_Work to be completed_
Would you repeat each line below exactly, without the pictures?

(Beginning of Available records)

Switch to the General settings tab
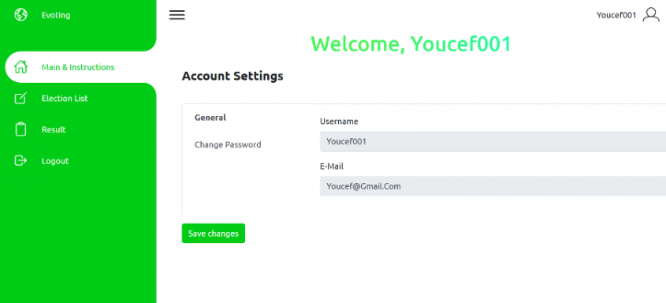Image resolution: width=666 pixels, height=303 pixels. click(x=210, y=118)
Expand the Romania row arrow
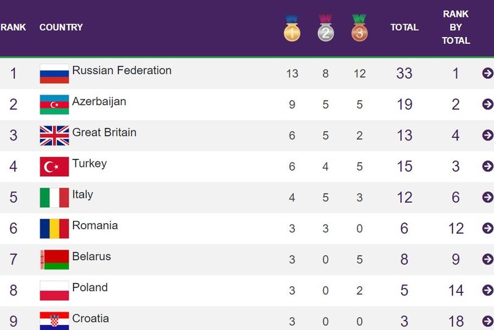Screen dimensions: 494x330 (488, 228)
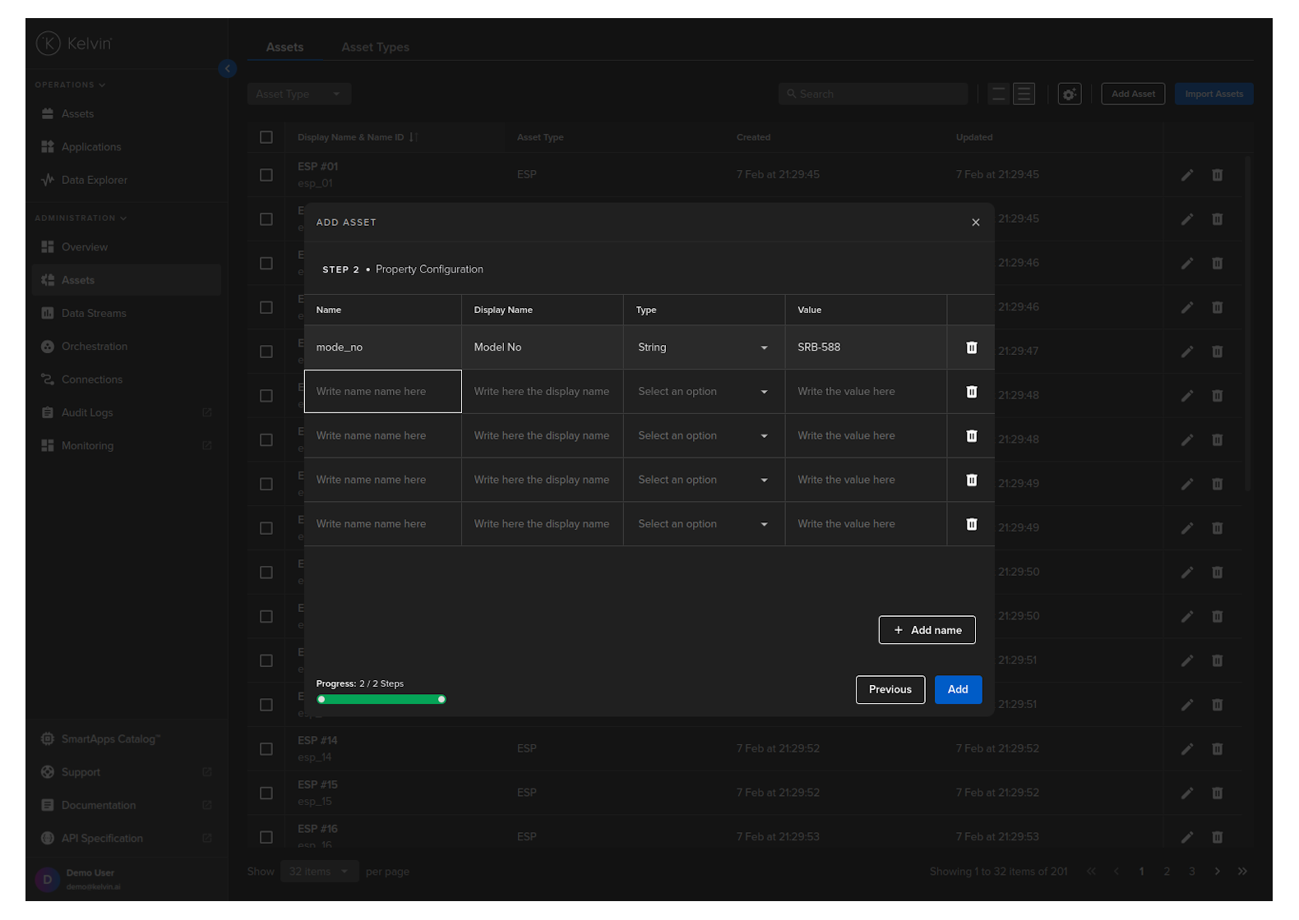
Task: Switch to the Asset Types tab
Action: 375,48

(End of Available records)

_Expected answer_
Switch to the General settings tab
Image resolution: width=666 pixels, height=303 pixels. click(x=210, y=118)
Expand the Romania row arrow
Screen dimensions: 494x330 (488, 228)
Task: Switch to the Asset Types tab
Action: 375,48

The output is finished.